All styles of malt forward beer can be Beer Flavored Beers. For example, Mexican Lagers are Beer Flavored Beers. Mexican Lagers with Lime such as Belching Beaver’s Dio de los Deftones is not a Beer flavored Beer.  Modelo Negra, a Mexican-style Vienna Lager is a Beer Flavored Beer. Mexican and Vienna Lagers have a distinct place in being in my heart as Beer Flavored Beers. That said, there are times when I add lime and salt to the beer. So, the question I would ask of the reader is; Is it no longer a Beer Flavored Beer if the person drinking the beer adds flavor, such as lime and salt? I would say yes. I’m sure many of you would say no.

A Hop Forward
Beer Flavored Beer

Hop forward beers are a completely different animal. Consider the comparison of two Ballast Point (or is it Kings and Convicts now) beers. Ballast Point’s Sculpin is an IPA that has high IBU and a fruity taste of peach, mango, and apricot. These flavors come from the choice of hops used in brewing the beer. Grapefruit Sculpin is the same beer as Sculpin, using the same hops profile, but adding grapefruit to the mix would eliminate Grapefruit Sculpin from being a Beer Flavored Beer. Ballast Point did a similar thing with Even Keel and Mango Even Keel.

Not a
Beer Flavored Beer

Stout and Porter Beer Flavored Beers are becoming increasing more difficult to find. Being honest I don’t have a problem with this in that I love Stouts and Porters. I’d be willing to bet most of the readers of this would not be able to name a combination of five Stouts and/or Porters that don’t have additional flavors such as Coffee, Chocolate, Coconut, Peanut Butter, Milk (lactose),Bourbon, Rye, Oak, or Cherry. Just to name a few.

In conclusion, I’d just like to say. I love most of the styles of beer there are, whether they are in the BJCP Style Requirements or the Brewer’s Association Style Guidelines. There is nothing wrong with any Mad Scientist Brewer putting external flavors into their beers. Artists will be Artists just as Brewers will be Brewers.

It’s just that sometimes… DAMMIT, I NEED A BEER FLAVORED BEER!

If you are interested in some of the beers I have called Beer Flavored Beer. Check out the Twitter Hashtag #BeerFlavoredBeer


How to Brew by John Palmer, Chapter 14 How the Mash Works

Beer Cartel The role of Yeast in Brewing

All About Beer Magazine- Hops.

Regis Schmerheim

One thought on “Sometimes All I Want is a Beer Flavored Beer”
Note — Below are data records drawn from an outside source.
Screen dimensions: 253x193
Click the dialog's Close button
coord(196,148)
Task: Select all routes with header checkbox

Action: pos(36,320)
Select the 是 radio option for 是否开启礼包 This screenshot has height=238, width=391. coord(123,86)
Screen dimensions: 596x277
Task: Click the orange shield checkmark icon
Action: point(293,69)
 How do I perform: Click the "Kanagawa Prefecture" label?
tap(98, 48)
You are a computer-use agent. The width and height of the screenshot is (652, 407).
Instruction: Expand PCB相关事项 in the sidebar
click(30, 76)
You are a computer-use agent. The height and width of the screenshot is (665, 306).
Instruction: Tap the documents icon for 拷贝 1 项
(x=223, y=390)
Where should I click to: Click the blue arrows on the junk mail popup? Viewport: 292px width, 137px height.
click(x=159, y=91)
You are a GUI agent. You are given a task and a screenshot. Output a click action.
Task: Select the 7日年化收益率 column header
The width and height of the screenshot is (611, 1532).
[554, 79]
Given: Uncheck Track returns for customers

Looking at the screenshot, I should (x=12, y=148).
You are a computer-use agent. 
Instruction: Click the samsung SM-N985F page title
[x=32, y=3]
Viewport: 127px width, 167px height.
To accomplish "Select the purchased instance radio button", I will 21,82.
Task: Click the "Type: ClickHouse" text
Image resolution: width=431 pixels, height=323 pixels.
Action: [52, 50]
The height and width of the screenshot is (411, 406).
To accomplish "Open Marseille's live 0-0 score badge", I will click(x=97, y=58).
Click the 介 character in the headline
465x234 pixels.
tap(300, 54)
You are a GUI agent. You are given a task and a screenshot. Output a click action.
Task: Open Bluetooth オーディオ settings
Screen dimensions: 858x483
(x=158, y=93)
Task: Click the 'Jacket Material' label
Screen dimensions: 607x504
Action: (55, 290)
  1. I so easily identify with the sentiment of your article. I live in Atlanta and it is hot and humid about 6 months of the year. Sometimes I just want a cold, easy drinking Helles or Czech Pils to cool off with. Just a simple, “beer flavored beer”. I am really digging the craft beer breweries that are starting to make American Lager. I am starting to find some really good local ones, that actually have some subtle flavors; but don’t overwhelm. Additionally, you are so right about finding your standard porter or stout. I went looking for something without added adjuncts recently and was nearly stumped. Walked out of the store with a Fuller’s Porter, Reformation Stark Porter (local), Pretoria Fields Stout (local), and Gate City Terminus Baltic Porter (local). Obviously had the hardest time finding a local non-adjunct infused stout. Great article!